▶ [所附文章]:
★ ★ ★
#  > 【園藝苗圃】 圖文創作區 >  > 創作藝想園 >  > 繪圖切磋 >  > [軟體] photoshop線稿去背、筆刷上色

## 路行先

PHOTOSHOP五秒去背法，以前好像只在巴哈姆特貼過

以下大寫C代表ctrl ;大寫A代表alt
小寫的a和c就代表a和c

圖掃進電腦後
首先要先調整你的線稿
使用「色階」C+L
應該可以看到三個小三角型吧! 自己試著調整看看吧，目的是要把作品的對比增加，也就是黑的變更黑，白的變更白。
(當然如果你是用數位筆直接上墨線就沒這個問題)
嗯...到了這裡...還不在五秒鐘的計算內XD

調整好了嗎! 開始囉~請跟著我這樣按:

d  (把前景色設為黑色)
C+a  (選取整張畫)
C+c  (複製)
新增一個透明圖層 (這時背景層上多了一層透明的圖層)
A+del (填入前景色~也就是黑色)
Q  (開起快速遮罩)
C+v (貼上~此時應該會看到你的線稿是紅色的)
Q  (關閉快速遮罩~這是畫面會出現被選取的範圍)
del (刪掉被選取的範圍)
C+d (取消選取)

去背完成!
在來丟掉背景層就行了~五秒內可以完成

----------


## 路行先

自己做了一個很破爛的教學，將就一下吧XD

http://capoeira66.myweb.hinet.net/teach01.jpg
http://capoeira66.myweb.hinet.net/teach02.jpg
http://capoeira66.myweb.hinet.net/teach03.jpg
http://capoeira66.myweb.hinet.net/teach04.jpg
http://capoeira66.myweb.hinet.net/teach05.jpg
http://capoeira66.myweb.hinet.net/teach06.jpg
http://capoeira66.myweb.hinet.net/teach07.jpg
http://capoeira66.myweb.hinet.net/teach08.jpg

----------


## 柩月

雖然開圖片有點慢

不過大大的教學真令人受益良多

不知道大大要怎樣稱呼啊？
★ ★ ★
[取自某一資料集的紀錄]
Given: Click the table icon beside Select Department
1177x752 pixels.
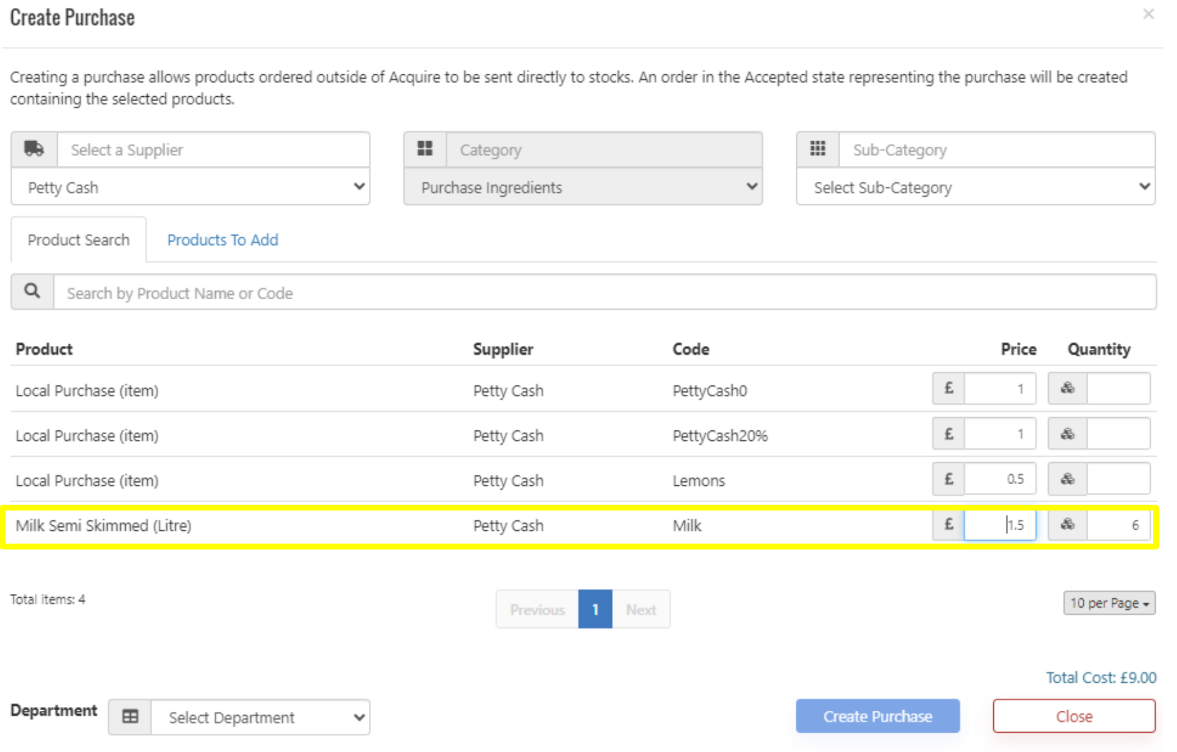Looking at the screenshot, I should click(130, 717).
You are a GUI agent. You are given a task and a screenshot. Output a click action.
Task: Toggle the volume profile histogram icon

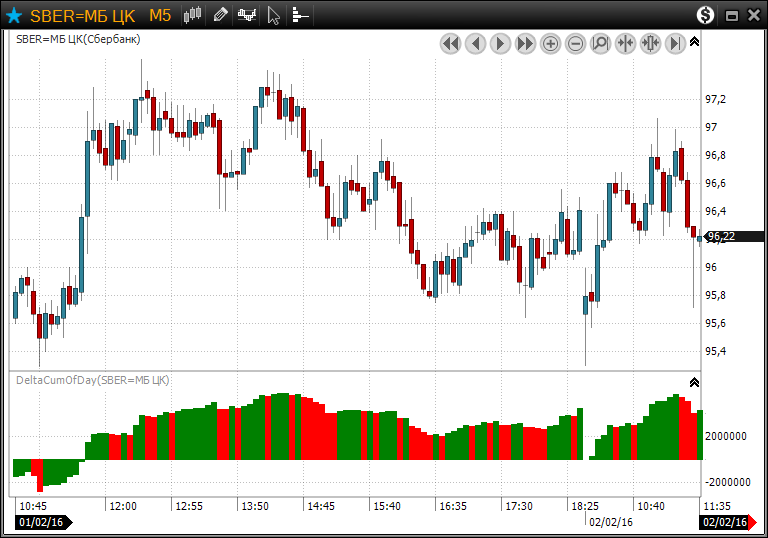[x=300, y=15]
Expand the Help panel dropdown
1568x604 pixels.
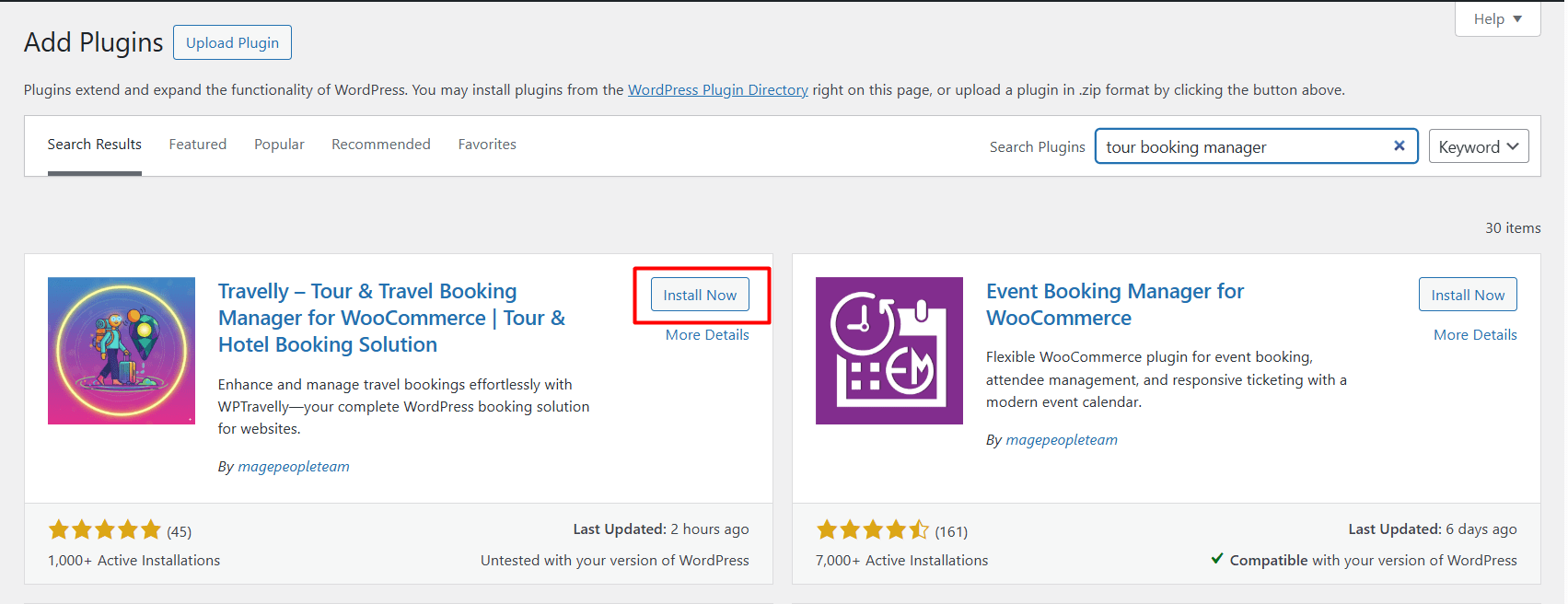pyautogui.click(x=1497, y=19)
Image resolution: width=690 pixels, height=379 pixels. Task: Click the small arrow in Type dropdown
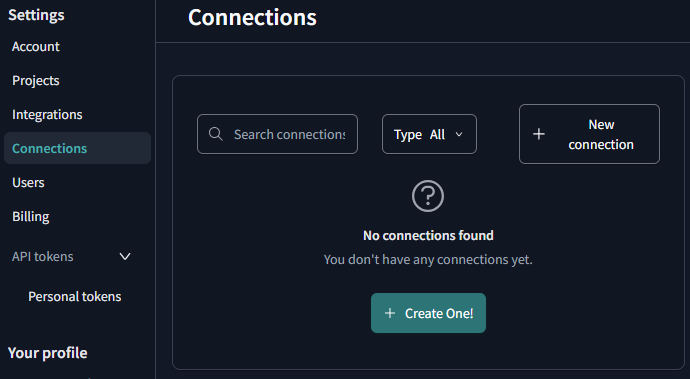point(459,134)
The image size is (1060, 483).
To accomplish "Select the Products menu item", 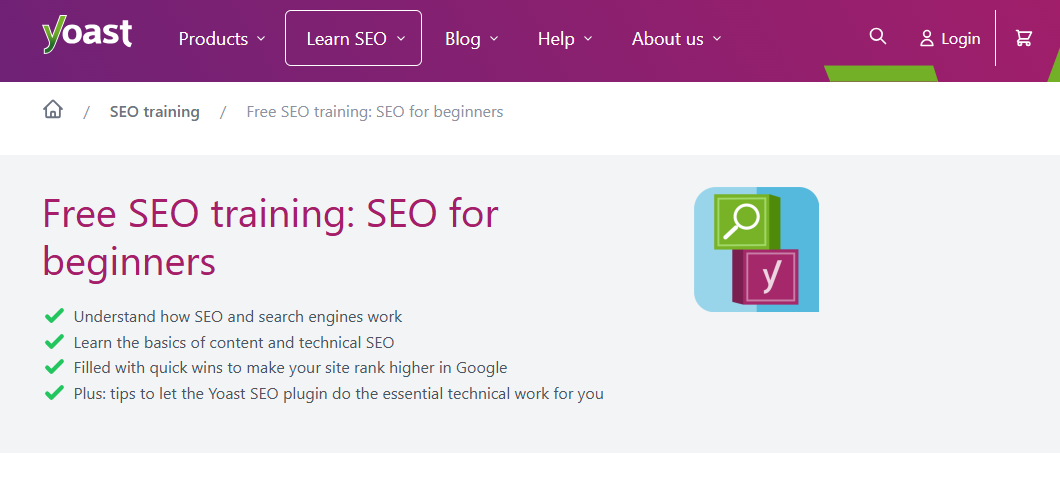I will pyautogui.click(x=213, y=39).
★ ★ ★
▶ [待辦任務]:
[A] 請把這篇去背教學從「(當然如果你是用數位筆直接上墨線就沒這個問題)」到「del (刪掉被選取的範圍)」的部分一字不改地照抄下來。
[B] 根據這篇去背教學，按下 d 鍵有什麼作用？
[C] 以下各項敘述是否符合這篇去背教學的內容？請逐項回答「是」或「否」，並引用原文中足以判斷的字句。
(i) 按 Q 鍵會開啟快速遮罩。
(ii) 貼上之後，線稿會顯示成藍色。
(iii) 用色階調整線稿的步驟也算在五秒鐘之內。

▶ [各題解答]:
[A]
(當然如果你是用數位筆直接上墨線就沒這個問題)
嗯...到了這裡...還不在五秒鐘的計算內XD

調整好了嗎! 開始囉~請跟著我這樣按:

d  (把前景色設為黑色)
C+a  (選取整張畫)
C+c  (複製)
新增一個透明圖層 (這時背景層上多了一層透明的圖層)
A+del (填入前景色~也就是黑色)
Q  (開起快速遮罩)
C+v (貼上~此時應該會看到你的線稿是紅色的)
Q  (關閉快速遮罩~這是畫面會出現被選取的範圍)
del (刪掉被選取的範圍)

[B] 把前景色設為黑色。

[C]
(i) 是。「Q  (開起快速遮罩)」
(ii) 否。「此時應該會看到你的線稿是紅色的」
(iii) 否。「還不在五秒鐘的計算內」